Couple this history with recent research published by BlackRock and it should provide confidence in the future, if not the immediate couple of weeks ahead. BlackRock’s recent findings are geared at investment market actions during times of crisis. They stated that: Following the 15 worst trading days in the U.S. Stock Market since the start of 1950, stocks are up over 24% over the next 12 months, on average.” And as it relates to my thoughts above about trying to be perfect in timing a bottom, they provide the following perspective – “Perfect market timing in a Bear Market is not needed to get well above average returns. Historically, investors that were two weeks too early returned over 24% over the next 12 months and investors that were two weeks too late returned over 21% (since 1/1/1950, covering 13 bear markets).”
- Be careful of excessive emotions at times like these, either excessive fear or excessive greed. It makes perfect sense to have a spirit of optimism, both with respect to how our country and our world will beat back the Coronavirus as well as how our financial markets will regain much higher ground in the quarters to come. But don’t get carried away with any emotional response in your financial life.
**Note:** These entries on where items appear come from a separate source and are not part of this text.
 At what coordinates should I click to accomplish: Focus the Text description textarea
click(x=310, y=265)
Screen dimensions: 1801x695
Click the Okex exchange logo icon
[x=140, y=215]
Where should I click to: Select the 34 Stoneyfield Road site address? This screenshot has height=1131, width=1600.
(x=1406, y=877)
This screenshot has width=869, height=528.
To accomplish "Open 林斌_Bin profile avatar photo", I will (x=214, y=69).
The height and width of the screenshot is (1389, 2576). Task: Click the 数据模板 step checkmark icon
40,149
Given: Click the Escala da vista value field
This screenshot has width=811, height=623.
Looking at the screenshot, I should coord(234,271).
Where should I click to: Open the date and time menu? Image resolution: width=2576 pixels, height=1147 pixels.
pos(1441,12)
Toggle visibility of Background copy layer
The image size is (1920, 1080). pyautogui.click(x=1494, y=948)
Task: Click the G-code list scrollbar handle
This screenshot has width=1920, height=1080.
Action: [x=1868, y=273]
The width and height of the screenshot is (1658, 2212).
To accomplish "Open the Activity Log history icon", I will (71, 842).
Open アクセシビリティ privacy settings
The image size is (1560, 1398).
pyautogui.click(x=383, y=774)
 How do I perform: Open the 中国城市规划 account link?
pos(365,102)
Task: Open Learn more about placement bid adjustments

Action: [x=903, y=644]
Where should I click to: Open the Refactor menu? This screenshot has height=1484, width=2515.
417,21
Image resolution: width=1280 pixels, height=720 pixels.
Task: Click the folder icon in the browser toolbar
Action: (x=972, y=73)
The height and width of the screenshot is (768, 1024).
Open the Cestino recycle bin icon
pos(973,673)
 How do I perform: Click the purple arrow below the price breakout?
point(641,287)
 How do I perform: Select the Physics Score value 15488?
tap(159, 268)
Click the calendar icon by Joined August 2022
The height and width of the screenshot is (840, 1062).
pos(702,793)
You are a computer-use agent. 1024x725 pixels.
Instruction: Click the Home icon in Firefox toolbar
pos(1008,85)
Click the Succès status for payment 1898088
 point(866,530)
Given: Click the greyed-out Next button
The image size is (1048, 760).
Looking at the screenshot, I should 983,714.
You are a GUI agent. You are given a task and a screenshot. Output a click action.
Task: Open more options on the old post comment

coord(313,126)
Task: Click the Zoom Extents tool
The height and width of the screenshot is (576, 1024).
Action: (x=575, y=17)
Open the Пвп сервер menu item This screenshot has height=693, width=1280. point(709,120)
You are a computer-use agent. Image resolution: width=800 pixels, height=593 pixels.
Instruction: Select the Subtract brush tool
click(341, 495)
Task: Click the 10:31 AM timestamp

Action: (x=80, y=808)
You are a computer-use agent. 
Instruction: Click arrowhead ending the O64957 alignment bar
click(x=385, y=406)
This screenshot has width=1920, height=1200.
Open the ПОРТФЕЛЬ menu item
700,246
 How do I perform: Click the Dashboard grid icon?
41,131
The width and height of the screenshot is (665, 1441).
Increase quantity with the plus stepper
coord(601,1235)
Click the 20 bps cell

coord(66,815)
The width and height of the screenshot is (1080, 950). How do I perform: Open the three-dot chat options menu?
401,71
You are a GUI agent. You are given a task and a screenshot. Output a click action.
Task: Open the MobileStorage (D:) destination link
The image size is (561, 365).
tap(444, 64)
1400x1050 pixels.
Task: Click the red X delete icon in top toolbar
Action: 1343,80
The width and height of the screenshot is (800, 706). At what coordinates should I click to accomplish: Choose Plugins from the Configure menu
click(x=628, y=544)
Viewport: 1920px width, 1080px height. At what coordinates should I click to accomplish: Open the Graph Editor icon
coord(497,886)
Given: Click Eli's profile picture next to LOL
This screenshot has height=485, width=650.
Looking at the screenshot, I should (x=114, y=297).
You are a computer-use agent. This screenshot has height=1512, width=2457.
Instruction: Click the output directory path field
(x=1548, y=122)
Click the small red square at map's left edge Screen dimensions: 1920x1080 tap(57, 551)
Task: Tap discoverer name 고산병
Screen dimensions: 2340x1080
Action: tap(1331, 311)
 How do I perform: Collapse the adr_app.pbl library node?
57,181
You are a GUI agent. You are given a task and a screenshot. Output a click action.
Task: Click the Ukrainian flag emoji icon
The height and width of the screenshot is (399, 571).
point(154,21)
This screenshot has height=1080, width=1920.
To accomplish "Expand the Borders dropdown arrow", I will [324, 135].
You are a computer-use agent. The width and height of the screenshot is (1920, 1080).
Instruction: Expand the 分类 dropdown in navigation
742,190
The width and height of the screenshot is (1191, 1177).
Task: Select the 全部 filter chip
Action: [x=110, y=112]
- Specifically speaking, there’s no reason for younger working people to make any adjustments to their 401k plans. Keep contributing without skipping a beat! You’ll be glad you did down the road. And for all other investment portfolios, staying disciplined and diversified will still take you where you want to go in the future.
- We can lean on history as a guide to tell us what might be most likely to come in the markets ahead, but don’t ever think the past is perfect prologue – sorry Shakespeare.
- If your long term goals for your portfolio haven’t changed, it doesn’t make much sense to perform any sort of major overhaul. But if something has come up that you think means there’s a good chance you’ll need to take a meaningful distribution from your investments, say 15% or more in the next year, let’s talk about how to factor that into your allocations.
- We will get through this. But it’s very important to remember that it is a process. So it’s better to say that we are getting through this – we have not yet gotten through it. In fact, we may just now be getting into the real fight with this virus. Only time will tell. But faith in science is well placed, as is faith in the spirit of mankind to endure and ultimately thrive!